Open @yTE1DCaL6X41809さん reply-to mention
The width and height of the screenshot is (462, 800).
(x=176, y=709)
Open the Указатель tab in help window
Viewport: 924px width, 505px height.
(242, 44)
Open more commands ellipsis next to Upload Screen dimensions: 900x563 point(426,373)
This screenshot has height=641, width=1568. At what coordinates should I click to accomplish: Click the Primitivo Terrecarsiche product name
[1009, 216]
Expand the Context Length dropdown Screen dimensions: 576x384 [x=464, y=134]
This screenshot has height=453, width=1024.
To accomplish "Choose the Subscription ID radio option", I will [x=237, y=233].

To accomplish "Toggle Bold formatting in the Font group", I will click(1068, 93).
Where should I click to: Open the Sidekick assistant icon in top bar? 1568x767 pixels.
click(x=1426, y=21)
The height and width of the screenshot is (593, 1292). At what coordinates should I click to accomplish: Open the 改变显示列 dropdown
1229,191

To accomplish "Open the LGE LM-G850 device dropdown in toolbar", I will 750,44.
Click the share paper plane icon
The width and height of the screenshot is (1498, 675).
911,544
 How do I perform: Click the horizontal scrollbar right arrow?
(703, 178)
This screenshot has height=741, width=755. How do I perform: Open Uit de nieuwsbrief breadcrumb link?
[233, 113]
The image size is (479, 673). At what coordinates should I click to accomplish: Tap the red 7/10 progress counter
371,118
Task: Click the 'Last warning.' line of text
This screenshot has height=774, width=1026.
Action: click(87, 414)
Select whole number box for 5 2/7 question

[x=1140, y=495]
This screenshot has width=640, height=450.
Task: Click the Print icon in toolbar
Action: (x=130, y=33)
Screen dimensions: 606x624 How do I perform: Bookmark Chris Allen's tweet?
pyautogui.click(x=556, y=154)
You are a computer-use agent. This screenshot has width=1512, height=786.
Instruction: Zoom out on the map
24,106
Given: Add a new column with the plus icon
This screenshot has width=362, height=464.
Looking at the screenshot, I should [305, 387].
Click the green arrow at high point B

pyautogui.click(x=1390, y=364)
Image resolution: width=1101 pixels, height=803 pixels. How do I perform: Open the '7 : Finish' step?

[PROBLEM TO SOLVE] Give back the material in full, word for word.

[ANSWER SECTION]
Open @yTE1DCaL6X41809さん reply-to mention
The width and height of the screenshot is (462, 800).
(x=176, y=709)
Open the Указатель tab in help window
Viewport: 924px width, 505px height.
(242, 44)
Open more commands ellipsis next to Upload Screen dimensions: 900x563 point(426,373)
This screenshot has height=641, width=1568. At what coordinates should I click to accomplish: Click the Primitivo Terrecarsiche product name
[1009, 216]
Expand the Context Length dropdown Screen dimensions: 576x384 [x=464, y=134]
This screenshot has height=453, width=1024.
To accomplish "Choose the Subscription ID radio option", I will [x=237, y=233].

To accomplish "Toggle Bold formatting in the Font group", I will click(1068, 93).
Where should I click to: Open the Sidekick assistant icon in top bar? 1568x767 pixels.
click(x=1426, y=21)
The height and width of the screenshot is (593, 1292). At what coordinates should I click to accomplish: Open the 改变显示列 dropdown
1229,191

To accomplish "Open the LGE LM-G850 device dropdown in toolbar", I will 750,44.
Click the share paper plane icon
The width and height of the screenshot is (1498, 675).
911,544
 How do I perform: Click the horizontal scrollbar right arrow?
(703, 178)
This screenshot has height=741, width=755. How do I perform: Open Uit de nieuwsbrief breadcrumb link?
[233, 113]
The image size is (479, 673). At what coordinates should I click to accomplish: Tap the red 7/10 progress counter
371,118
Task: Click the 'Last warning.' line of text
This screenshot has height=774, width=1026.
Action: click(87, 414)
Select whole number box for 5 2/7 question

[x=1140, y=495]
This screenshot has width=640, height=450.
Task: Click the Print icon in toolbar
Action: (x=130, y=33)
Screen dimensions: 606x624 How do I perform: Bookmark Chris Allen's tweet?
pyautogui.click(x=556, y=154)
You are a computer-use agent. This screenshot has width=1512, height=786.
Instruction: Zoom out on the map
24,106
Given: Add a new column with the plus icon
This screenshot has width=362, height=464.
Looking at the screenshot, I should [305, 387].
Click the green arrow at high point B

pyautogui.click(x=1390, y=364)
Image resolution: width=1101 pixels, height=803 pixels. How do I perform: Open the '7 : Finish' step?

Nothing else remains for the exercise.